__WHAT THE EXERCISE ASKS__. Please continue the history of the Coalition of 100 Black Women below, starting after its last sentence.

__TEXT EXTRACT__.
100 Black Women
Prince George's County Chapter
In the winter of 1970 in New York City, 24 Black women, led by visionary Edna Beach, began meeting in their homes to assess the problems and opportunities left behind in the wake of the turbulent 1960s. As a result of their meetings, they formed the Coalition of 100 Black Women. For the rest of the 1970s, they slowly but persistently worked to master root causes of issues that affected their families, their communities and themselves. They boldly began to reach out to other Black women in common cause, and eventually, mobilized their emerging stature as a visible force of influence promoting gender and racial equity.
In 1981, the New York Coalition had over 500 members throughout New York City’s metropolitan area, far in excess of the symbolic "100" in its title. Its effective role-model projects and its association with grassroots community activity won notice in both local and national news media. As the Coalition gained recognition, Black women from other parts of the country aspired to duplicate its mission and programs in their own geographic areas.

__PROVIDED INFORMATION__.
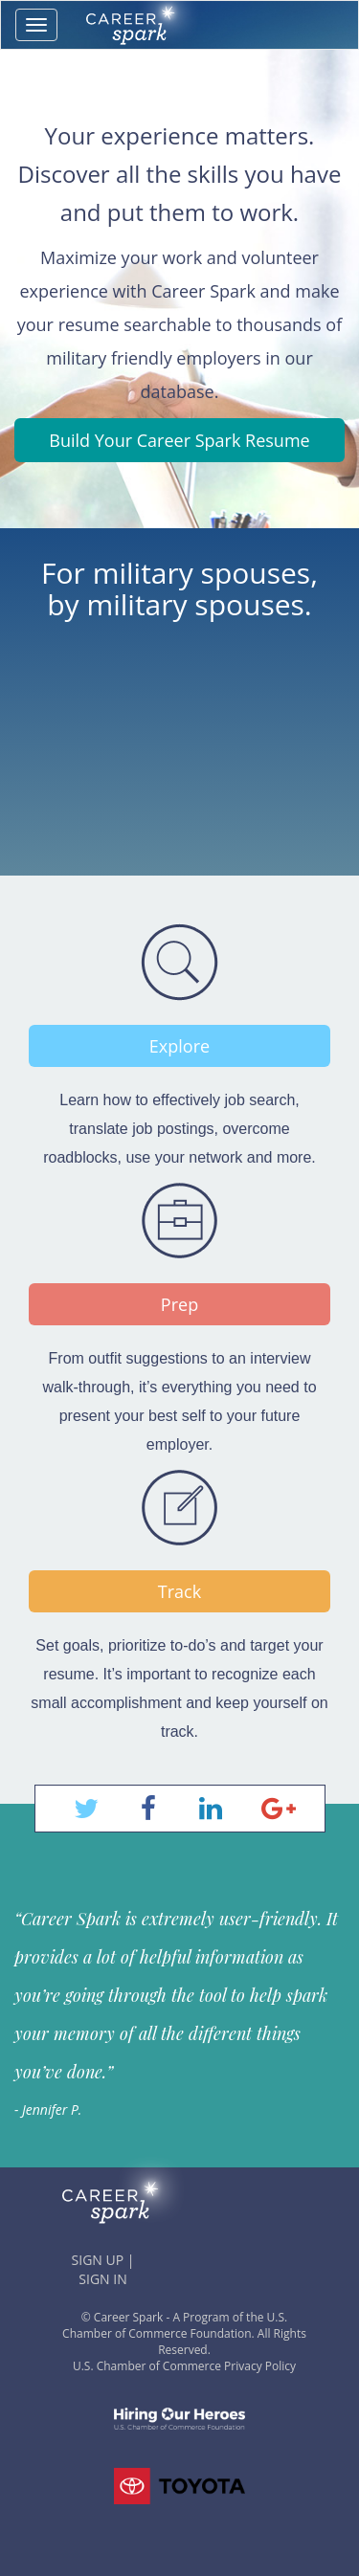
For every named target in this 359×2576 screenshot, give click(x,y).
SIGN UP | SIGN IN (103, 2269)
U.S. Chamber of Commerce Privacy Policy (184, 2366)
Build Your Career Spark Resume (179, 440)
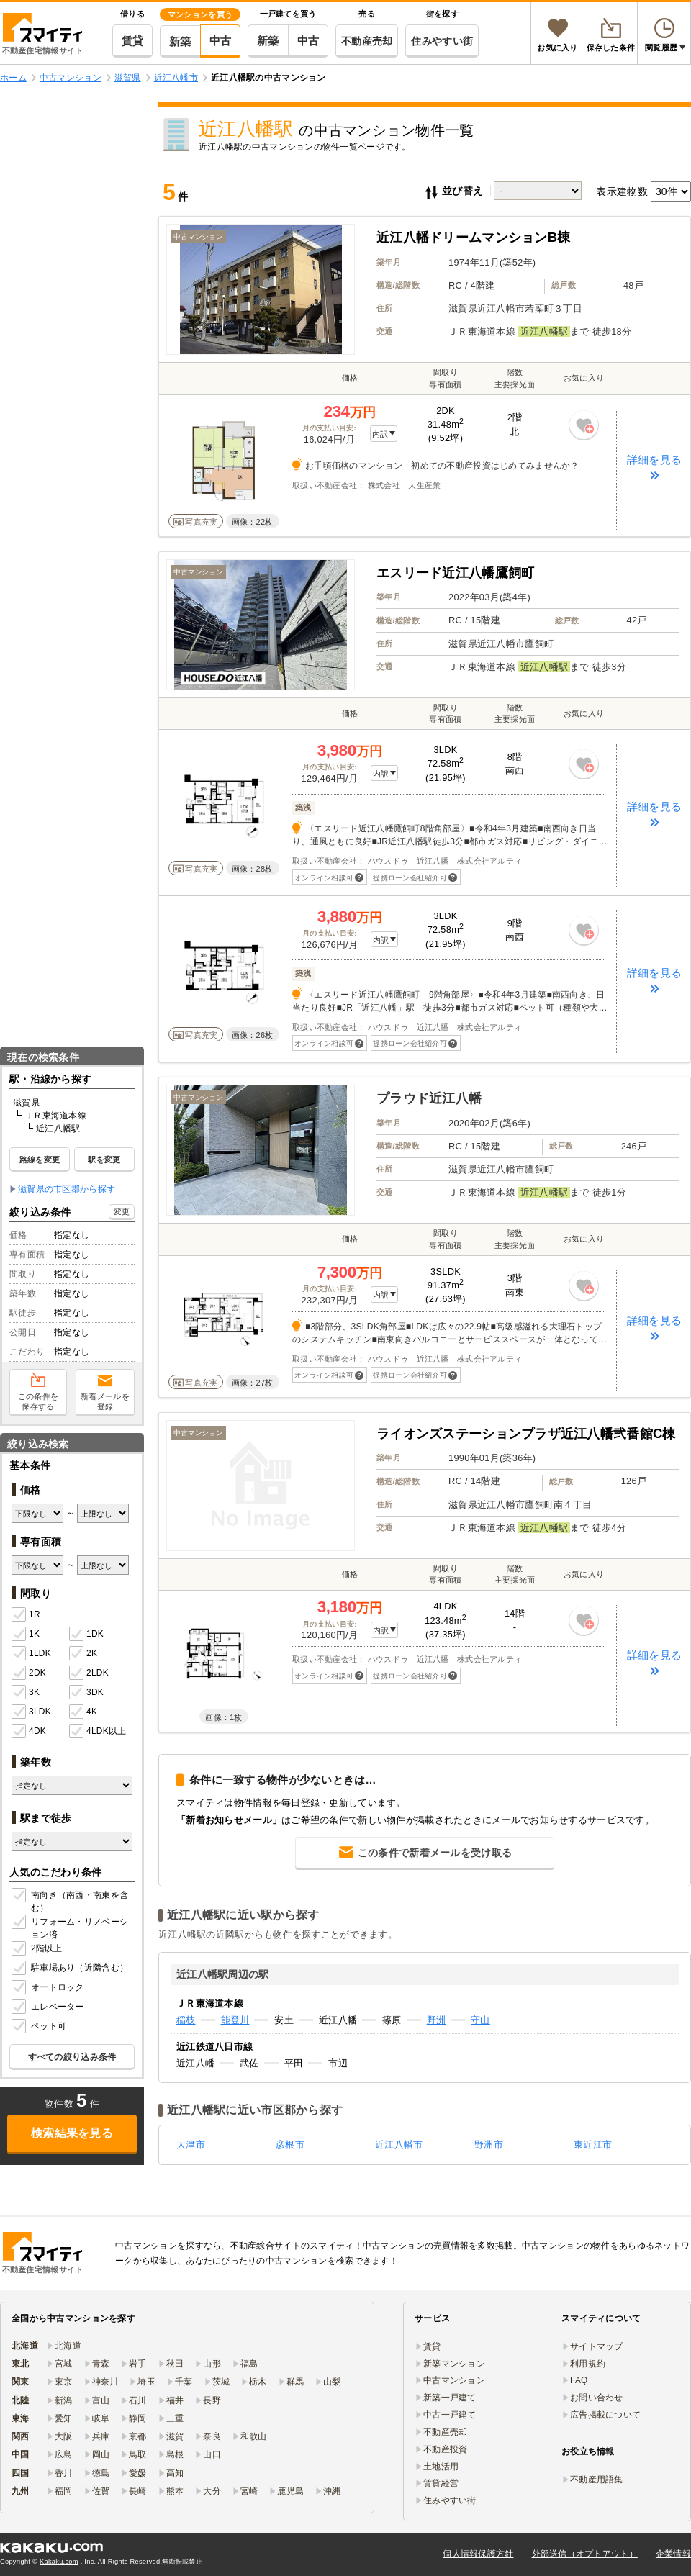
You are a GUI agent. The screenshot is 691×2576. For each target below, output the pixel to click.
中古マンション (454, 2380)
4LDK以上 (97, 1731)
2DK (29, 1673)
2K (83, 1654)
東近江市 (593, 2144)
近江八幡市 (399, 2144)
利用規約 (587, 2364)
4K (83, 1712)
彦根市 (290, 2144)
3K (26, 1693)
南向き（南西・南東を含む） (71, 1901)
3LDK (31, 1712)
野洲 (436, 2020)
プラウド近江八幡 (429, 1098)
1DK (86, 1634)
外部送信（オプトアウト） (585, 2554)
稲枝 (186, 2020)
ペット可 (40, 2027)
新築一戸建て (450, 2397)
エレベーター (49, 2007)
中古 (220, 41)
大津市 (190, 2144)
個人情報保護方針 (478, 2554)
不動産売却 (366, 41)
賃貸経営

__EXERCISE RESPONSE__.
In 1981, it decided to create a national organization, to expand beyond the boundaries of New York City, and, accordingly, to include the term "National" in the original title. The National Coalition of 100 Black Women (NCBW) was launched on October 24,1981, with representatives from 14 states and the District of Columbia, with Jewell Jackson McCabe as its first national president. The rapidity by which the organization grew is attested to by the statistics of 1986: 47 chapters in 19 states, with a membership of 3,000.
Today, NCBW consists of thousands of progressive women of African descent who represent 60 chapters in 25 states and the District of Columbia and whose commitment to gender equity and socioeconomic advancement drives meaningful change to benefit women of color.
The National Coalition of 100 Black Women Prince George’s County Chapter was founded in 1988 for the purpose of empowering women and girls in the African American community. We want to see African American women and girls live in a world where socio-economic inequity does not exist. NCBW advocates on behalf of African American women and girls to promote leaderships development and gender equity in areas of health, education and economic empowerment.
At present, the Prince George’s County Chapter is more than 65 professional Black women strong.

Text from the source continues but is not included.